- NH71 in red

Route information
- Maintained by MoPIT (Department of Roads)
- Length: 160.69 km (99.85 mi)

Major junctions
- North end: Kharbang
- South end: Bhalubang

Location
- Country: Nepal
- Provinces: Lumbini Province
- Districts: Arghakhanchi District, Gulmi District

Highway system
- Roads in Nepal;
| ← NH70 |  | → NH72 |

= National Highway 71 (Nepal) =

Highway in Nepal

National Highway 71 (NH71) is a proposed national highway in Nepal located in Lumbini Province. The total length of the highway is 160.69 km

== Details ==
The section of this highway in Gulmi District (Khandah-Arkhale-Kharwang) (40.96 km) km is formed by connecting the existing feeder road and district road. The Feeder Road F043 and district road DR10, DR11 and DR12 were converted into National Highway 71.
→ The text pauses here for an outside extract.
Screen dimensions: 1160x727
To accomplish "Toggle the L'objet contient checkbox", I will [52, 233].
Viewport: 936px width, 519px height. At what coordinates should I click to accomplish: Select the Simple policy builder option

The Gachchhe-Bhalubang section (64 km) in Arghakhanchi District is under construction. Once the Gachchhe-Bhalubang road project is completed, it will reduce the travel time along the existing (Sandhikharka-Gorusinge NH51 + Gorusinge -Bhalubang NH01) road by half to reach the provincial headquarters from Sandhikharka.

Under the Highway Upgradation and Rehabilitation Program, 75 million Nepali rupees were allocated for the Bhaluwang-Nuwakot-Khandah-Kharwang road (NH-71).